A minimum of six hours per night is essential to health and fertility, and seven to nine hours are optimal. Unlike the gents though, there is no evidence showing that women who sleep “too much”, say nine or more hours regularly, have anything but health benefits to show for it. If you are suffering from chronic fatigue though, feeling as if you are never rested even after sleeping nine or ten hours, you should consult your physician.

The impact of chemically induced sleep:

Even though melatonin is good for your eggs ladies, don’t start popping chewable melatonin tablets like vitamins. Externally sourced melatonin may help you to relax, but it is the naturally occurring melatonin produced by your body that offers the additional protective benefits.

Any other sleep aid, prescription or non, must be discussed with your doctor as to what potential effects it may have on your fertility. Also, be wary of alcohol as it may help you relax and sleep more soundly, but it also interrupts your sleep archictecture and can induce dehydration.

Don’t get stressed….

I know, easy to say. It takes two to initiate the miracle of life though. Scheduling your intimate encounters around temperature measurements and ovulation calendars can take the pizzazz out of your love life.

A suggestion ladies is that rather than dragging your man to the bed by his ankles like a raving maenad shrieking “The doctor said we have to do it now!”, try seducing him.
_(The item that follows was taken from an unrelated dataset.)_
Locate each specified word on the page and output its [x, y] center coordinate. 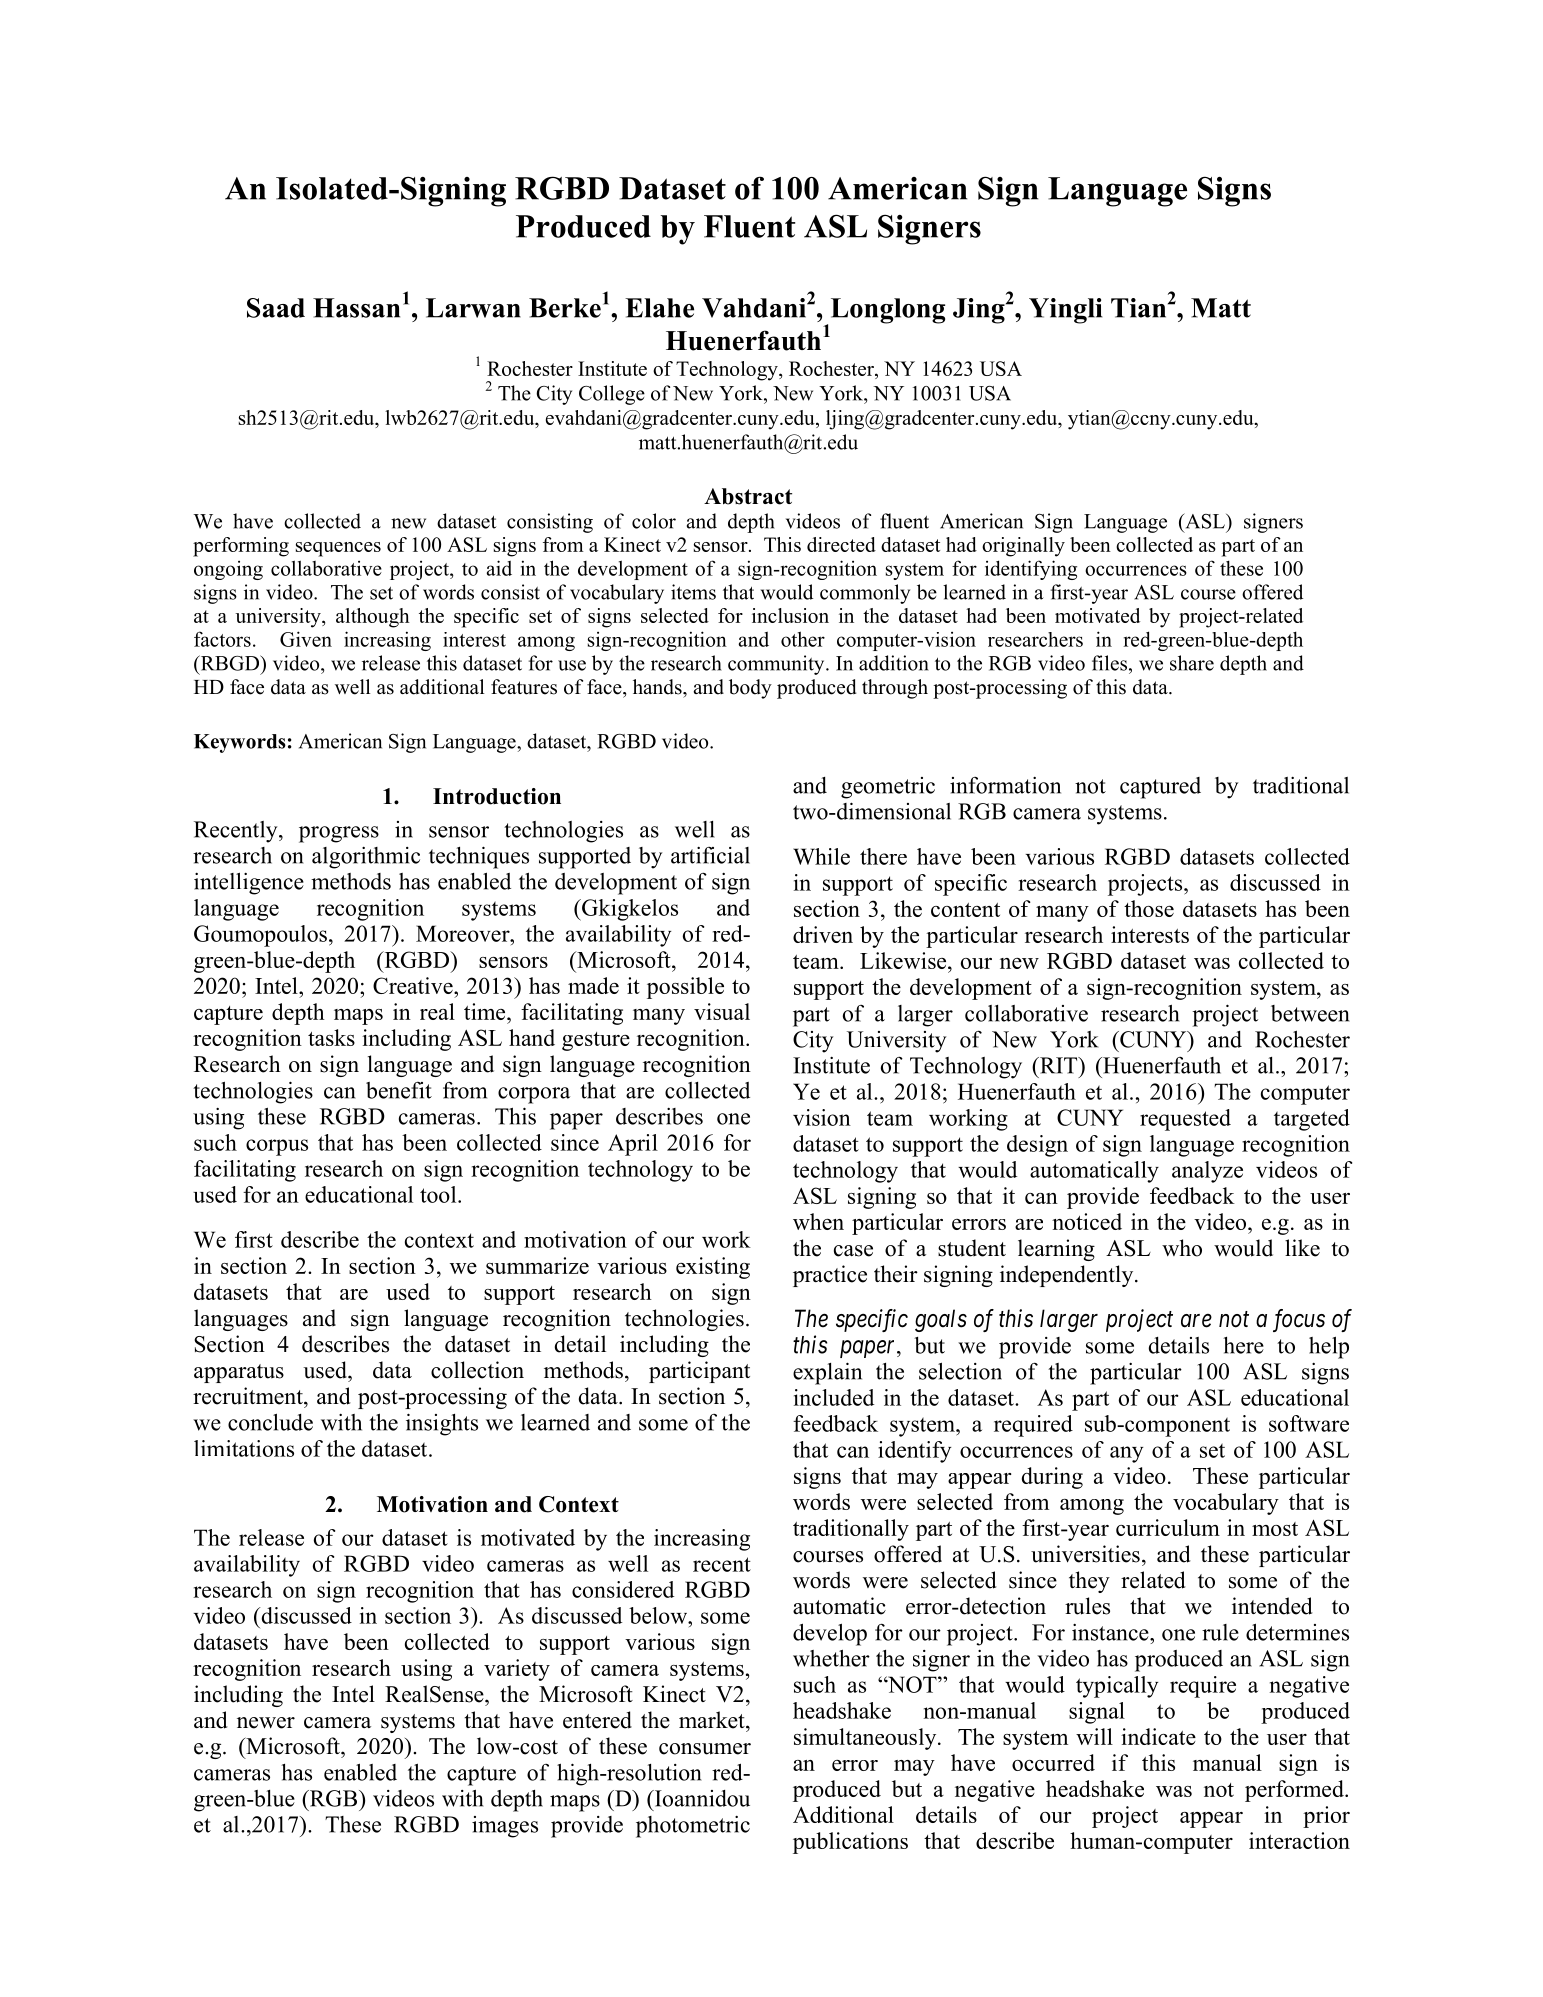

The psychological factor is huge, for both of you. Try not to let the process and desired outcome eclipse the fact that you are trying to have a child because you dig each other. Getting pregnant is important, but don’t forget to have fun while you are trying.

Sleep time is an investment in prolonged good health and longevity, that improves your appreciation and enjoyment of life.

For many people having a family is one of the best things life has to offer. While economic stability is a contributing factor to a quality life, getting too caught up in the insecurity trap of always needing more just might be obstructing your dream life.

If you pare down what is essential for your happiness, and differentiate between wants and needs, it becomes simpler to prioritize. Once your motives are clear and your goals realistic, you will literally sleep much easier.